Search speed is another important factor in retrieval systems. It is a challenging task to ensure that the system performance will not degrade even when the number of objects in the database is thousands or even millions. There are different solutions for this performance issue in the retrieval systems, such as applying distributed computing or using a multidimensional access mechanism. Moreover, since query performance is directly related to the size of the search space, pruning this space is very crucial for the performance of the system [24].
In this paper, we present a new indexing structure for the hybridization of content-based retrieval and concept-based retrieval to overcome each retrieval technique’s limitations. The first contribution of this study is the representation of multimedia data in low-dimensional space for fast retrieval. For embedding original high-dimensional features, we have adapted dimensionality reduction methods, including Principal Component Analysis (PCA) [25], Linear Discriminant Analysis (LDA) [25] and, a multidimensional scaling (MDS) approach, called Landmark-based Multidimensional Scaling using FastMap (LMDSFastMap) [26]. We further compared their effects on high-dimensional indexing and retrieval. The comparison results conclude that our approach reduces the problem of the multimedia data retrieval task to a spatial indexing task using LMDSFastMap. The accuracy of multimedia data is another important metric for the effectiveness of a retrieval system [1, 3]. Comprehensive experiments show that our dimensionality reduction approach achieves substantial improvements over the retrieval process performed in the original space up to an order of magnitude speed up and has a similar accuracy [27].
The following contribution of our study is the process of multimedia data retrieval by combining semantic information (high-level descriptors) with content information (low-level descriptors) to solve the semantic gap problem efficiently. We have developed an access method called MM-FOOD to index high-level and low-level descriptors together; hence, these descriptors can be accessed using the same index structure. MM-FOOD uses FOOD-Index [28], a fuzzy object-oriented index structure, with Array Index mechanism [29]. Construction of MM-FOOD involves two phases; semantic descriptor representation and content descriptor representation.
In semantic descriptor representation phase, the semantic information is extracted from objects [30] and the conceptual attributes are obtained. These attributes are stored as keys in MM-FOOD along with content descriptors. Moreover, efficient execution of fuzzy queries on multimedia data can be performed on these conceptual attributes. Using fuzzy logic in the retrieval system, we try to handle the uncertainty problem caused by describing multimedia objects using high-level semantics. As a result, the user can express her/his queries using fuzzy terms.
In content descriptor representation phase, first of all, several content descriptors [31, 32] are used in order to represent low-level features.
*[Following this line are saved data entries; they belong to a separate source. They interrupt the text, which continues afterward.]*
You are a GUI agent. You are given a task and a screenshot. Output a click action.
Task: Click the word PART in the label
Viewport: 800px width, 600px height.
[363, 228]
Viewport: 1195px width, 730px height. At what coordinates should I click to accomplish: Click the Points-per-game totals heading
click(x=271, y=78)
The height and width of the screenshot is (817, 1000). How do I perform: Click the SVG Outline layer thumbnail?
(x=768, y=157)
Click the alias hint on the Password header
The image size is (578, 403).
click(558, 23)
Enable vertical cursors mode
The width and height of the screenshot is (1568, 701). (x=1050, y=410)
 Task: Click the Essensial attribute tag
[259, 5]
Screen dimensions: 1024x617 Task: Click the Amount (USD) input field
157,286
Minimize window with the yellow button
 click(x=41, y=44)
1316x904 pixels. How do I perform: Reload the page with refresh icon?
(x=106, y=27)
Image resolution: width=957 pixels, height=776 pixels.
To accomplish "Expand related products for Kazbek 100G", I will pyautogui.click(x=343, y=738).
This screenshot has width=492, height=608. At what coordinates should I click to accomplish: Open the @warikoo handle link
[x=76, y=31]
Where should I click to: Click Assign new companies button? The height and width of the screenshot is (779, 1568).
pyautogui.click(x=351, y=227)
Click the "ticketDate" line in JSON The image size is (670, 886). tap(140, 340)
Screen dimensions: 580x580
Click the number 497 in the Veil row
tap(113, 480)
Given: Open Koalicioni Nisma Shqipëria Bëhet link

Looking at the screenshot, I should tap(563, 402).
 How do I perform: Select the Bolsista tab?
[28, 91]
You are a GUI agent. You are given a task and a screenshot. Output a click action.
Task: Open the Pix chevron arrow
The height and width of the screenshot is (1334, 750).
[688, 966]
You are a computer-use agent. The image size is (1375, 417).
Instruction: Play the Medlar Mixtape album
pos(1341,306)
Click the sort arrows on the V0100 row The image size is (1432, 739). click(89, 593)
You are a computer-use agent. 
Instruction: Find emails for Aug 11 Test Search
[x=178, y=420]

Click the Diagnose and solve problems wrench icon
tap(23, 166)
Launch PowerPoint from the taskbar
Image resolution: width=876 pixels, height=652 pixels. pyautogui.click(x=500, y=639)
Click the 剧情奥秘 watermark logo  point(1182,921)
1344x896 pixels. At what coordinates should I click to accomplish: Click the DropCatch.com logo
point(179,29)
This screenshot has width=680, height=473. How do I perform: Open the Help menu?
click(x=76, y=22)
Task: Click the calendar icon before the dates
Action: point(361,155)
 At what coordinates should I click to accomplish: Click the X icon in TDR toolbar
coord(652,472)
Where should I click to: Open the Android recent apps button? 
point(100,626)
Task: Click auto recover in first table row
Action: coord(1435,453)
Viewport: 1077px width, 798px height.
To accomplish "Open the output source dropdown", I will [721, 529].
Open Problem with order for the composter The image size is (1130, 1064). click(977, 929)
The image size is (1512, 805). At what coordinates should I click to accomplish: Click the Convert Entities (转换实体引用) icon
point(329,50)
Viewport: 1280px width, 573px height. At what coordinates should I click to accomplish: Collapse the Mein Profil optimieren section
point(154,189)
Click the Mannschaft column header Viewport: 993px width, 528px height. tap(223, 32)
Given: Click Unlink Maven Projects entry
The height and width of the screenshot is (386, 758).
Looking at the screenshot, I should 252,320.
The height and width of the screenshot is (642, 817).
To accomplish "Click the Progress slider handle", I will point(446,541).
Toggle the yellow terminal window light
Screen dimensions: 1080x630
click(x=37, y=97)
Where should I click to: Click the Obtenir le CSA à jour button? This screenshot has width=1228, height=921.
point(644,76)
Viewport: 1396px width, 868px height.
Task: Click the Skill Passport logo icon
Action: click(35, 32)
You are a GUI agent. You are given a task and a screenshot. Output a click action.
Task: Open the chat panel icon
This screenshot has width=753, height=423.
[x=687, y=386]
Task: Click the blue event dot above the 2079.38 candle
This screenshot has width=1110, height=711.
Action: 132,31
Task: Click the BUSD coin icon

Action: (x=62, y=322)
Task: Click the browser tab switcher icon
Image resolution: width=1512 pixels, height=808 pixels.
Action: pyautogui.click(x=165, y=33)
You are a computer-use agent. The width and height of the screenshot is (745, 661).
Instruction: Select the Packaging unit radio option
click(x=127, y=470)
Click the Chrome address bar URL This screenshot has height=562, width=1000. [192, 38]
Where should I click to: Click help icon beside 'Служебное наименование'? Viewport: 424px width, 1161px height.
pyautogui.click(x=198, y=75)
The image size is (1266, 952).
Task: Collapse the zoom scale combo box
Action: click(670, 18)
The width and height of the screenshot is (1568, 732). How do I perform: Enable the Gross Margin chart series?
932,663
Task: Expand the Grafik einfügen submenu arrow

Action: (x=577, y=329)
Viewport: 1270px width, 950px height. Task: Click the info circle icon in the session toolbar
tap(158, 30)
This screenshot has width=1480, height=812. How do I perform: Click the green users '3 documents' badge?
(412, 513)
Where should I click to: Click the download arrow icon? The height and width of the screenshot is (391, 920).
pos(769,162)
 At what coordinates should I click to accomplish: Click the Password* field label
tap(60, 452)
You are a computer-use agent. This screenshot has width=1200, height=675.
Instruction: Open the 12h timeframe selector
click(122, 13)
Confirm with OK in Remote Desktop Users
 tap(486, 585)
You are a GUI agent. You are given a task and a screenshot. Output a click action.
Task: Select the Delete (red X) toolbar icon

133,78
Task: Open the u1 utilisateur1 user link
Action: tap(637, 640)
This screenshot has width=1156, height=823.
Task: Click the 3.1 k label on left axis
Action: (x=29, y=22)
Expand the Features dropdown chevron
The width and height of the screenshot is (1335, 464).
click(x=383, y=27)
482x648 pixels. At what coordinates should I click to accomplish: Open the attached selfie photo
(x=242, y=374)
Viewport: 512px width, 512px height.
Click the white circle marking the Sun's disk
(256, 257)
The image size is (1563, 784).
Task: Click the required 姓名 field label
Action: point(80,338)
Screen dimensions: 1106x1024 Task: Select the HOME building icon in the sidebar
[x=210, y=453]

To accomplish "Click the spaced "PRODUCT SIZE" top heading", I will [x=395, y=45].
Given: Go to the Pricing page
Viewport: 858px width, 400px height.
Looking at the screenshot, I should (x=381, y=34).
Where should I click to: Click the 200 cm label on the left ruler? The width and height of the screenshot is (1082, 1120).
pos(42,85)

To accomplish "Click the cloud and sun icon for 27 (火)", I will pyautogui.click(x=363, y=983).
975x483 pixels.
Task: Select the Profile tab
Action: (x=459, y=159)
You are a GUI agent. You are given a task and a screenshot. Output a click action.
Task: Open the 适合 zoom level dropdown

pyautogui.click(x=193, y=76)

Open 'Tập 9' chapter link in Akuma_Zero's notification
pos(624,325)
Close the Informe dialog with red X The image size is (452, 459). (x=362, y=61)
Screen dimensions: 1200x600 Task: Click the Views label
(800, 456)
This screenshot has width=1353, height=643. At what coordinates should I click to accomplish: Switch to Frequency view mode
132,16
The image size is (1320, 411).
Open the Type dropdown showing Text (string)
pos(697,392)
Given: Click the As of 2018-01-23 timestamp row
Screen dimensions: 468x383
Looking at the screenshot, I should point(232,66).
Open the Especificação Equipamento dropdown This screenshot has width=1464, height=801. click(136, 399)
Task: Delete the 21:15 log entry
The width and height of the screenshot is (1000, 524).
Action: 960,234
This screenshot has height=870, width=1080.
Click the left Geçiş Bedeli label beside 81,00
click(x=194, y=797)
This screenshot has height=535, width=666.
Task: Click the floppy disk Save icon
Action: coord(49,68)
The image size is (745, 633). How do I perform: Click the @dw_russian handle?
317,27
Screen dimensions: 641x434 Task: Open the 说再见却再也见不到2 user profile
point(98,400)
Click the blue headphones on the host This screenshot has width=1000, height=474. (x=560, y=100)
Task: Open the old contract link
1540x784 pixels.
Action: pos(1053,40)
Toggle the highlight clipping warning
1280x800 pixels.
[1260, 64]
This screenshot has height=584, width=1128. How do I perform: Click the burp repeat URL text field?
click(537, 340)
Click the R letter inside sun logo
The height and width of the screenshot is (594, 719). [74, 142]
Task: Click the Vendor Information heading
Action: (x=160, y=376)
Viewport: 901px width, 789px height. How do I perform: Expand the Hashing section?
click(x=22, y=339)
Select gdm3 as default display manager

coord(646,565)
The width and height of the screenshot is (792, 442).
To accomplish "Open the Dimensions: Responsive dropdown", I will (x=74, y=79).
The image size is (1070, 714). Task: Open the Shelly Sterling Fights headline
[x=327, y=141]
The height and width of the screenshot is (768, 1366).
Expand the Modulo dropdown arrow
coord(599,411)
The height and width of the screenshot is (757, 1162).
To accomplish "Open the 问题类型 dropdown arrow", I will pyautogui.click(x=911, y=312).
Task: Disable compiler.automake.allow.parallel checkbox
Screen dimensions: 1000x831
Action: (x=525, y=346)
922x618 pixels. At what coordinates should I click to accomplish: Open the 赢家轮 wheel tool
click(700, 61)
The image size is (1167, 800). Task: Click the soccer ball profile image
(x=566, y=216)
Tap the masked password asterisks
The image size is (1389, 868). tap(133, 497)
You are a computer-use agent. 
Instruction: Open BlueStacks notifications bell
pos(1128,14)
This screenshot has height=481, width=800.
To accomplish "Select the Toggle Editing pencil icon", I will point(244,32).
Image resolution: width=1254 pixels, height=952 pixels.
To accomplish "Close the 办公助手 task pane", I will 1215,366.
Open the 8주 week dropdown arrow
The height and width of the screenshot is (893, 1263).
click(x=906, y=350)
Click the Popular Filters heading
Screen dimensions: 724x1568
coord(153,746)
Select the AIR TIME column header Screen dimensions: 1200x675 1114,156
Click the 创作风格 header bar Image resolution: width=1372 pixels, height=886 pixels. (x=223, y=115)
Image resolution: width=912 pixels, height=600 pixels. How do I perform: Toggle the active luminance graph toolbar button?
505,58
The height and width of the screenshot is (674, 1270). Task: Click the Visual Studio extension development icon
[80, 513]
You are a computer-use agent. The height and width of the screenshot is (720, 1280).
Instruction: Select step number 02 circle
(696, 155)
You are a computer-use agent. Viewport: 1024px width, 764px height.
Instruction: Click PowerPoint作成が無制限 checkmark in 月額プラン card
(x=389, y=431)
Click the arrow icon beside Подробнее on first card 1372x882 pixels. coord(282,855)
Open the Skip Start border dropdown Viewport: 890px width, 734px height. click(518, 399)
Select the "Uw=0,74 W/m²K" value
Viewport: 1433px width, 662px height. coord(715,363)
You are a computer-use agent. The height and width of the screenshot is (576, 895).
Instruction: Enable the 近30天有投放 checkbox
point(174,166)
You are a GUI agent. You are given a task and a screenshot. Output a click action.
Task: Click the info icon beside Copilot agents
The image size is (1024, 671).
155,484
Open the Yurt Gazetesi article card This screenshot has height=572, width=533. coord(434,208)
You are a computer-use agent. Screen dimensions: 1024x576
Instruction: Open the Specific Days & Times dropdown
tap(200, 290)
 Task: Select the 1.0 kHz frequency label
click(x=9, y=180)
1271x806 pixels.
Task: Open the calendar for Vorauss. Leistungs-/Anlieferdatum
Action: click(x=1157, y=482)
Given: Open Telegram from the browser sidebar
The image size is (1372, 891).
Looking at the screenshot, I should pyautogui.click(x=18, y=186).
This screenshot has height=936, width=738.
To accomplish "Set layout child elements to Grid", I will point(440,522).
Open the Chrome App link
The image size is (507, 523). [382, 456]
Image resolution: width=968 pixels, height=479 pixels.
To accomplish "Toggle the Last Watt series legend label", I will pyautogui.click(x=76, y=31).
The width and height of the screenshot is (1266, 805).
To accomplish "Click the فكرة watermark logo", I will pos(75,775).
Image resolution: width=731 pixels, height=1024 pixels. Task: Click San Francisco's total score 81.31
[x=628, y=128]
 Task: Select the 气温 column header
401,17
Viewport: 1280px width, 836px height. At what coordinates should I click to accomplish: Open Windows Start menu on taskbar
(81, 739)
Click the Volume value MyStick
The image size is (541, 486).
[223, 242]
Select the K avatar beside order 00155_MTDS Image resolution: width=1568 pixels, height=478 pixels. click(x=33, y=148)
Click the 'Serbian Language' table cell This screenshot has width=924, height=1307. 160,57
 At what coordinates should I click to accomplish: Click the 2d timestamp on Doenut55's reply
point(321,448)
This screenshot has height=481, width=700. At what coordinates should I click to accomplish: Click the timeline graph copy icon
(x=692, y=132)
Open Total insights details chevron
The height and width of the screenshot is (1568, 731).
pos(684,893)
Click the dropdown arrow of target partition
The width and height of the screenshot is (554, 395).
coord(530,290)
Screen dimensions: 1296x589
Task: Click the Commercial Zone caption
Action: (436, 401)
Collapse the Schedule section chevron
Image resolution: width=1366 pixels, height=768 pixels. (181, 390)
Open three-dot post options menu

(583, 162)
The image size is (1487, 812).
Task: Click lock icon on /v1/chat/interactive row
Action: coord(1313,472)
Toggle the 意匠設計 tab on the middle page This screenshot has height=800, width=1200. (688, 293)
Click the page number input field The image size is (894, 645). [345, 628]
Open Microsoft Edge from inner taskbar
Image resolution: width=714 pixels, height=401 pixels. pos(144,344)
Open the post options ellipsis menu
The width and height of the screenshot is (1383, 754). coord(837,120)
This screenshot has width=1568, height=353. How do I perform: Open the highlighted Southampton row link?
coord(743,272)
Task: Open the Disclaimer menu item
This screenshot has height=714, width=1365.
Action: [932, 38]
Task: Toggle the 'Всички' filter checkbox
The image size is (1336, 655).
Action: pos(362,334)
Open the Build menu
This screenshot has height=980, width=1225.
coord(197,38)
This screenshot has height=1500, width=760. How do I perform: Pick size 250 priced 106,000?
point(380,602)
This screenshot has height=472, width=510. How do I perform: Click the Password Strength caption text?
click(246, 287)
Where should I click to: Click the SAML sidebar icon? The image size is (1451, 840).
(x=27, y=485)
After extracting these high-dimensional low-level features, to effectively represent the content of the multimedia data (visual and audio descriptors), we applied the LMDSFastMap embedding technique to reduce the dimensionality of the low-level features. The next stage is mapping low-dimensional content feature vectors to one-dimensional space so that each content vector can be presented in MM-FOOD using this one-dimensional representation. Content feature vectors are first clustered by using the Fuzzy C-Means [33] algorithm and these clusters are projected into a point in one-dimensional space using Array Index mechanism. The output of this one-dimensional mapping process is represented as a new key-value in MM-FOOD and combined with conceptual attributes’ keys. Therefore, the high-level semantic information and low-level content features are merged and indexed together in a single structure.
In this work, we also present another index structure called FOOD-X to compare and validate the effectiveness of MM-FOOD. In FOOD-X, we use FOOD-Index only for conceptual descriptors, and for content descriptors, we use a spatial indexing technique called X-Tree [34]. Then, we link these two structures to handle both content-based and concept-based queries by accessing these structures separately. The performance comparison of FOOD-X and MM-FOOD is conducted using response times of various complex queries and the retrieval accuracy of multimedia. The experiment results indicate that MM-FOOD considerably improves the performance of retrieving large multimedia objects regarding query response time and retrieval accuracy.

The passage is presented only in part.